With the latest improvements in ML technology, especially generative algorithms and large language models, more and more conferencing applications are adding these capabilities to their offerings.

This ML technology can be applied to conferencing applications at two different levels: the infrastructure level with improvements in media handling and transmission, and the application level with new features or capabilities for the users.

At the infrastructure level (codecs, noise suppression, etc.) most of the high-level ideas were covered in this other post. Some interesting recent advances are applying “ML codecs” for audio redundancy, and the next frontier is applying generative algorithms also to video, as well as general applications to photorealistic avatars.

This post focuses on the second level (the application part) and how to implement typical features such as summarization, image generation, or moderation. The idea here is to present a reference architecture that can be used to implement these services.

The architecture presented below is based on two core ideas:

1. The system is split into three different subsystems that have different execution patterns:

  • One on-demand subsystem that the application can use to request specific capabilities when needed.
  • One offline subsystem that processes files, events and recordings in the background for enhancement, filtering, or extracting relevant information. This system has a tradicional storage bucket as backend (f.e. AWS S3).
  • One online subsystem that processes all communication events (messaging, signaling, messaging) in almost real-time to make decisions, extract information, or enhance those events. This system has a streaming queue as backend (f.e Apache Kafka).

2. All the ML algorithms are exposed behind an API/Gateway to abstract details of the implementation and interface with hosted models and external providers.

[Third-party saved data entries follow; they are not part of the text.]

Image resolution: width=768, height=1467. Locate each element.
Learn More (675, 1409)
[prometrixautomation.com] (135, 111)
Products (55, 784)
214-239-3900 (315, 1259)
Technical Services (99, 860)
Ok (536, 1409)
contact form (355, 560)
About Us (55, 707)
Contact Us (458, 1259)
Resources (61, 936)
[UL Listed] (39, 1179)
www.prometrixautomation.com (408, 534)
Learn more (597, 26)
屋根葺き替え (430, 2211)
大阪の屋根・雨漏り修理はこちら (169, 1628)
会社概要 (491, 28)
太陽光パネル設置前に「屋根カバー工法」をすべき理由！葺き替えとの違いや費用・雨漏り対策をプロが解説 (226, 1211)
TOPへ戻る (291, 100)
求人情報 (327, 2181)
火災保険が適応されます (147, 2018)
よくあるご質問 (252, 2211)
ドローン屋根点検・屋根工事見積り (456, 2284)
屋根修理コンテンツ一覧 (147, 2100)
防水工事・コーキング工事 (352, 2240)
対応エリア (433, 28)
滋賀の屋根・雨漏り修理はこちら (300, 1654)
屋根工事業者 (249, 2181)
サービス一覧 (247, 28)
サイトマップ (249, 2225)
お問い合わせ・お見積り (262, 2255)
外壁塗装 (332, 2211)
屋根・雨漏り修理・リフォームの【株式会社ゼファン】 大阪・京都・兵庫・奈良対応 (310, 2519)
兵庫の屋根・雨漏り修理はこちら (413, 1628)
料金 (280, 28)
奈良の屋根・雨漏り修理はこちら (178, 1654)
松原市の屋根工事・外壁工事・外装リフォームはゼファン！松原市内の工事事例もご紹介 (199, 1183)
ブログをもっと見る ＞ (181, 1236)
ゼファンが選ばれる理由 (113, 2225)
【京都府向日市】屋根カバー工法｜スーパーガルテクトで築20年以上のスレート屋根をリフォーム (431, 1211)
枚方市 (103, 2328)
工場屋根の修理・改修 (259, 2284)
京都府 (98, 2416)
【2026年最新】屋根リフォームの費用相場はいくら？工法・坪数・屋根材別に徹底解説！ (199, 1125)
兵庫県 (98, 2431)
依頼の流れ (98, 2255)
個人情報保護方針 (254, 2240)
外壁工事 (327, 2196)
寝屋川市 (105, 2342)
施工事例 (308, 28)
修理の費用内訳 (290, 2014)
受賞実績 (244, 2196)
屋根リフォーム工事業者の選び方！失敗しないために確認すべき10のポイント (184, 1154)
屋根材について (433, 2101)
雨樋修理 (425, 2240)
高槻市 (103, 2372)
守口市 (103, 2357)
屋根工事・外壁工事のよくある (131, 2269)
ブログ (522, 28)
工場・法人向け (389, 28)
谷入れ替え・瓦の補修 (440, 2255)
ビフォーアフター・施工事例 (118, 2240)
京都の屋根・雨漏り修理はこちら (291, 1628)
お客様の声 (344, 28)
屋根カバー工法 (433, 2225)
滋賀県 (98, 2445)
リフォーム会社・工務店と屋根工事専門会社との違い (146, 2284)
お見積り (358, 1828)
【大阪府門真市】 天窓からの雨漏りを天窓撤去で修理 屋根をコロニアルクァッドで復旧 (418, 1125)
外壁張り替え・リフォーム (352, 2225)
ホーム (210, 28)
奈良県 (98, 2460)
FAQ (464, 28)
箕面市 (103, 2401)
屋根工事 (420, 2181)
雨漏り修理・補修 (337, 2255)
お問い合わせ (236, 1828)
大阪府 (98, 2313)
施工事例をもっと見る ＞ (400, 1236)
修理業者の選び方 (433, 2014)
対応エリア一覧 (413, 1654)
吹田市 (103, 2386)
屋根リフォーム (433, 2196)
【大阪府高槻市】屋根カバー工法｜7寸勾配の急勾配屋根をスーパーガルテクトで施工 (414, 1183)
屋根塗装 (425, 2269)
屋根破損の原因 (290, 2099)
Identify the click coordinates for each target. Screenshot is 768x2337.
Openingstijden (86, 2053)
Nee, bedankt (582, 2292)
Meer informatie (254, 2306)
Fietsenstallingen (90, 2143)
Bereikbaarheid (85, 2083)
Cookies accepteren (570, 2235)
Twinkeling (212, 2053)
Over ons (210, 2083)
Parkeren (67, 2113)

With that architecture these are some typical features and how they could be implemented:

  • Media generation (images, music, memes…) can be requested from the application when requested by the user or automatically when needed by the application.
  • Enhanced recordings, for example with the typical super-resolution algorithms, can be generated by a background post-processing process ran every time there is a new recording generated in the storage bucket.
  • Real time extraction of relevant fields from the conversation (f.e. action items) can be implemented with a process reading the captions from the queue, grouping them in chunks by topic or speaker, and then sending those chunks to the AI Gateway. That information can be fed back to the queue so that other processes or the application can make use of them.